# WHAT IS BEING ASKED:
From the data that follows, print exactly the lines starting at the one containing "is (1568, 724)." and ending at the one containing "You are a computer-use agent. This"; include both of them and nothing more.

★ ★ ★

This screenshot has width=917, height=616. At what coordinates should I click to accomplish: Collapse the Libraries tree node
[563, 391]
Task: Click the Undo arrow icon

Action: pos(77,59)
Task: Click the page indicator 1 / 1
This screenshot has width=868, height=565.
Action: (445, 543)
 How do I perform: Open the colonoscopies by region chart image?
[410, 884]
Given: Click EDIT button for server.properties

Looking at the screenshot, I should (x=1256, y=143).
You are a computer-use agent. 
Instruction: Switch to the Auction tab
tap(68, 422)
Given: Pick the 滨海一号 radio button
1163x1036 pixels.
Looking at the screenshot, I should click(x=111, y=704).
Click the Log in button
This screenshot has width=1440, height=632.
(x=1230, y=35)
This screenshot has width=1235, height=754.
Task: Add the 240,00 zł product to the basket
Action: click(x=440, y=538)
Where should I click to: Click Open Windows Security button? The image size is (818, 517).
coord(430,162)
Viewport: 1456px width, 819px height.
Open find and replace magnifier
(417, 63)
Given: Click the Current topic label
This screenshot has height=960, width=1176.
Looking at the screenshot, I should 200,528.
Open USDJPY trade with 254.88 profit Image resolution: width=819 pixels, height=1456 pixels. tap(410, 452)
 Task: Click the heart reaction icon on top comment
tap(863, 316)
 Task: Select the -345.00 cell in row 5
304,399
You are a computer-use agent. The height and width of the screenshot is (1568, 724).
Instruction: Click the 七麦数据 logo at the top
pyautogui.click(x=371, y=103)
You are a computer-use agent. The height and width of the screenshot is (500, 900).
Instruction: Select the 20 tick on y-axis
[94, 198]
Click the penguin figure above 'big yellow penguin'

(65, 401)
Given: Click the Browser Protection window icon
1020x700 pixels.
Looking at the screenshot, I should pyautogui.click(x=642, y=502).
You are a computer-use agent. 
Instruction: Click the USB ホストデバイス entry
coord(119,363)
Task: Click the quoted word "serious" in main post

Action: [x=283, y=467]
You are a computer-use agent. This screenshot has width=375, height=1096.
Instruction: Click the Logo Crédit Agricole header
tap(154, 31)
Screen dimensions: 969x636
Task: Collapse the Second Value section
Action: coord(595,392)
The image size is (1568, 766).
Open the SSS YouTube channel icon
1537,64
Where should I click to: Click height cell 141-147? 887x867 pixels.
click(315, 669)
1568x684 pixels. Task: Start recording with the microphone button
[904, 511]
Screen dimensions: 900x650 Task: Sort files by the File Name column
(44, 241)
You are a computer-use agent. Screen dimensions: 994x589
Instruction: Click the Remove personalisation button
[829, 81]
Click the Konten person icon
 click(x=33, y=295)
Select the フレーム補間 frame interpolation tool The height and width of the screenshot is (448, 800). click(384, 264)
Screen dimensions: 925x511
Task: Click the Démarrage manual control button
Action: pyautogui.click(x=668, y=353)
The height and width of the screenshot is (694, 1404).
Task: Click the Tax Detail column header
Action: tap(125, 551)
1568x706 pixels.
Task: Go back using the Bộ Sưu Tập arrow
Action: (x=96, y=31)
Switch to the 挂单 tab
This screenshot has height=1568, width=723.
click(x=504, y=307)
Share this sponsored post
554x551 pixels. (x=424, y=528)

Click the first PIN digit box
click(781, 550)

★ ★ ★

# EXPECTED ANSWER:
You are a computer-use agent. The height and width of the screenshot is (1568, 724).
Instruction: Click the 七麦数据 logo at the top
pyautogui.click(x=371, y=103)
You are a computer-use agent. The height and width of the screenshot is (500, 900).
Instruction: Select the 20 tick on y-axis
[94, 198]
Click the penguin figure above 'big yellow penguin'

(65, 401)
Given: Click the Browser Protection window icon
1020x700 pixels.
Looking at the screenshot, I should pyautogui.click(x=642, y=502).
You are a computer-use agent. 
Instruction: Click the USB ホストデバイス entry
coord(119,363)
Task: Click the quoted word "serious" in main post

Action: [x=283, y=467]
You are a computer-use agent. This screenshot has width=375, height=1096.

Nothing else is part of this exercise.